I have an R package in which I have a list of university names that I want to match to the user input. The list of names contains special characters and this is generating a warning in R CMD check:
checking data for non-ASCII characters (855ms)
Warning: found non-ASCII strings
Ideally, I would like to convert these non-ASCII unicode characters to their ASCII-compliant escaped version to get rid of this warning. Instead of doing it by hand on all of almost 10k rows, I would rather have a way to automatize the process from the data-generating script in the data-raw folder.
I think I am really close using stringi::stri_escape_unicode()
, but it adds an extra backslash which is hard to get rid of. Here is a reprex with my attempts:
uni <- c("Université d'Abobo-Adjamé",
"Université de Bouaké",
"Universidad Católica Cardenal Raúl Silva Henríquez")
uni
#> [1] "Université d'Abobo-Adjamé"
#> [2] "Université de Bouaké"
#> [3] "Universidad Católica Cardenal Raúl Silva Henríquez"
uni2 <- stringi::stri_escape_unicode(uni)
uni2
#> [1] "Universit\\u00e9 d\\'Abobo-Adjam\\u00e9"
#> [2] "Universit\\u00e9 de Bouak\\u00e9"
#> [3] "Universidad Cat\\u00f3lica Cardenal Ra\\u00fal Silva Henr\\u00edquez"

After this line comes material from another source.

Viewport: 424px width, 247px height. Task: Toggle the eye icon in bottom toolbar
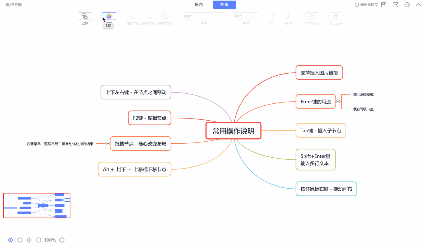tap(11, 240)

# gsub removes too many and the special characters are lost
gsub("\\\\", "", uni2)
#> [1] "Universitu00e9 d'Abobo-Adjamu00e9"
#> [2] "Universitu00e9 de Bouaku00e9"
#> [3] "Universidad Catu00f3lica Cardenal Rau00fal Silva Henru00edquez"
# sub removes only the first one so would not work... unless we make it a list!
uni3 <- as.list(uni2)
# But sometimes there are more than one non-ASCII characters and those get missed...
lapply(uni3, \(x) {
sub("\\\\", "", x)
}) |> unlist()
#> [1] "Universitu00e9 d\\'Abobo-Adjam\\u00e9"
#> [2] "Universitu00e9 de Bouak\\u00e9"
#> [3] "Universidad Catu00f3lica Cardenal Ra\\u00fal Silva Henr\\u00edquez"
Created on 2023-07-19 with reprex v2.0.2
I feel like the correct approach must be with stringi::stri_encode()
, but I did not find the right way to use it yet:
uni <- c("Université d'Abobo-Adjamé",
"Université de Bouaké",
"Universidad Católica Cardenal Raúl Silva Henríquez")
# Not the expected result
stringi::stri_encode(uni, from = "UTF-8", to = "latin2")
#> [1] "Universit\\xe9 d'Abobo-Adjam\\xe9"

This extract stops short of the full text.